1. Field of the Invention
The present invention relates to integrated circuits, and more specifically to the forming of a structure of contact with a deep-doped region in a silicon substrate.
2. Description of the Related Art
Certain electronic components forming integrated circuits are formed vertically. Such is the case, for example, for vertical bipolar transistors. The emitter and the base of the vertical bipolar transistor are located at the surface of the silicon wafer. The collector of the bipolar transistor is located in the substrate depth. The connection between the deep collector and the surface interconnections of the integrated circuit must then be performed.
An exemplary implementation of a conventional NPN bipolar transistor of an integrated circuit is given in FIG. 1A.
In a silicon substrate 1 of conductivity type P, ions are locally implanted to create regions 2 of conductivity type N. An epitaxial layer 3 of conductivity type N is then grown above the entire silicon surface. Silicon region 2 then becomes a buried region. As an example, the ions doping substrate 1 are boron ions with a concentration of 1×1015 at./cm3. The ions doping region 2 are arsenic ions with a concentration of 5×1019 at./cm3. The ions doping epitaxial layer 3 are phosphorus ions with a concentration of 5×1015 at./cm3.
Above buried region 2, and inside of layer 3, a bipolar transistor is formed. The bipolar transistor includes a silicon well 5, an intrinsic collector 6, a base 8, and an emitter 9.
Silicon well 5 is a silicon region, of same conductivity type N as region 2, which connects buried region 2 to the wafer surface. Intrinsic collector 6 is a silicon region of the same conductivity type as buried region 2 and is in electric contact therewith due to implanted transition region 7 of the same conductivity type as regions 6 and 2. Base 8 of the bipolar transistor is a silicon region of conductivity type P located at the substrate surface.
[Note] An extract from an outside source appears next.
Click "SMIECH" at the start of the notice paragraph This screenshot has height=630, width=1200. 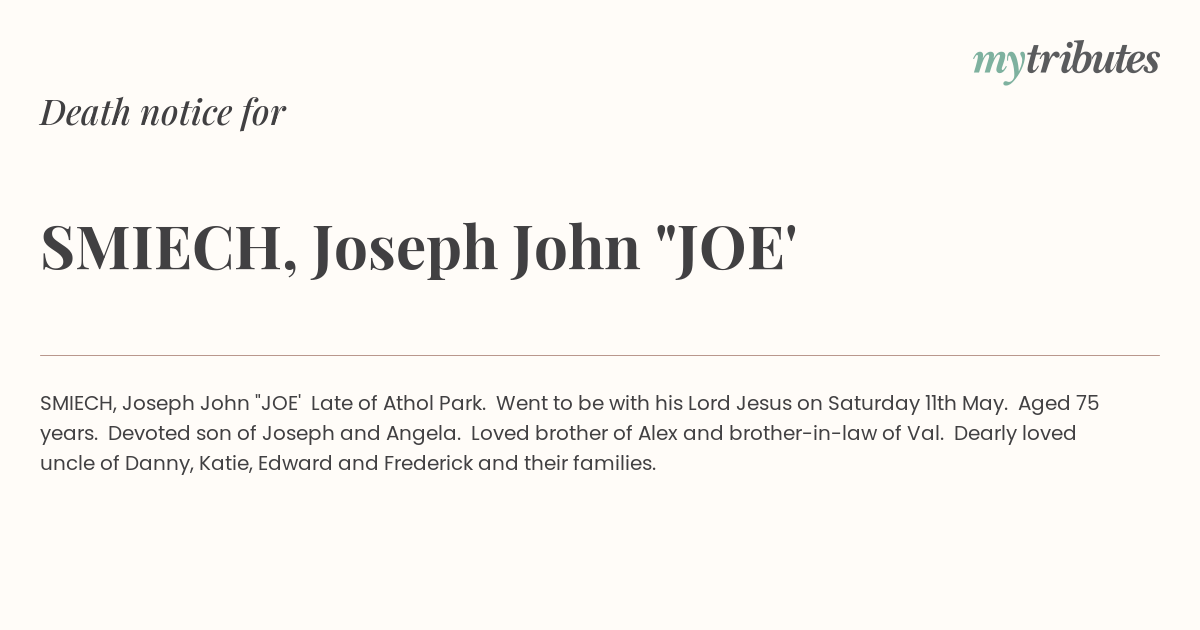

Base 8 is formed inside of epitaxial layer 3 and is located above intrinsic collector 6. Emitter 9 is a region of conductivity type N, heavily-doped and strictly included in base 8. To laterally insulate the various elements constitutive of the bipolar transistor, trenches 4 filled with oxide are used. Base 8 is thus completely surrounded with trench 4 to be laterally isolated from silicon well 5.
FIG. 1B, which is a top view of FIG. 1A, shows trench 4 completely surrounding base 8 and collector well 5. The other regions of FIG. 1A are not shown, for clarity, on FIG. 1B. The contacting areas on the emitter, the base, and the collector, are not shown in FIG. 1B. Similarly; a possible P well surrounding the bipolar transistor to isolate it from the other integrated circuit elements has not been shown.
The operation of such a transistor is conventional. As long as the voltage between the base 8 and the emitter 9 is not positive, the electrons located in emitter 9 cannot cross the potential barrier generated by the base-emitter junction. As soon as this potential barrier lowers, an electron flow runs from the emitter 9 to the intrinsic collector 6. The electric current thus generated is directed towards the integrated circuit surface to be processed by the other elements of this circuit. The collector current successively runs through transition region 7, buried layer 2, and collector well 5.
It is desired to optimize the bipolar transistor to obtain the highest possible performance. For this purpose, those skilled in the art attempt to decrease the thickness of base 8 and to reduce all internal capacitances and resistances of the device. Constraints due to the technological process limit the reduction of the base thickness. Such is the case, in particular, when the dopants of transition region 7 or of buried region 2 diffuse towards the surface in base 8. The doping level of this base is then uncontrollable. To avoid this phenomenon, the dopant concentrations must be decreased in transition region 7 and in buried layer 2. The distance from these dopant sources to base 8 must also be increased. The internal resistances of the device then strongly increase since the doping levels decrease and the distances to be covered by the current increase. The capacitance between the collector and the substrate of the bipolar transistor must also be optimized to improve the bipolar transistor performances. This capacitance is proportional to the surface of the junction between regions 2 and substrate 1. To improve the performance of the bipolar transistor, the size of region 2 must be reduced without increasing any internal resistance of the device.
The different doping levels and the internal dimensions of the device are more and more difficult to optimize as the design rules determining the minimum dimensions usable for the device decrease.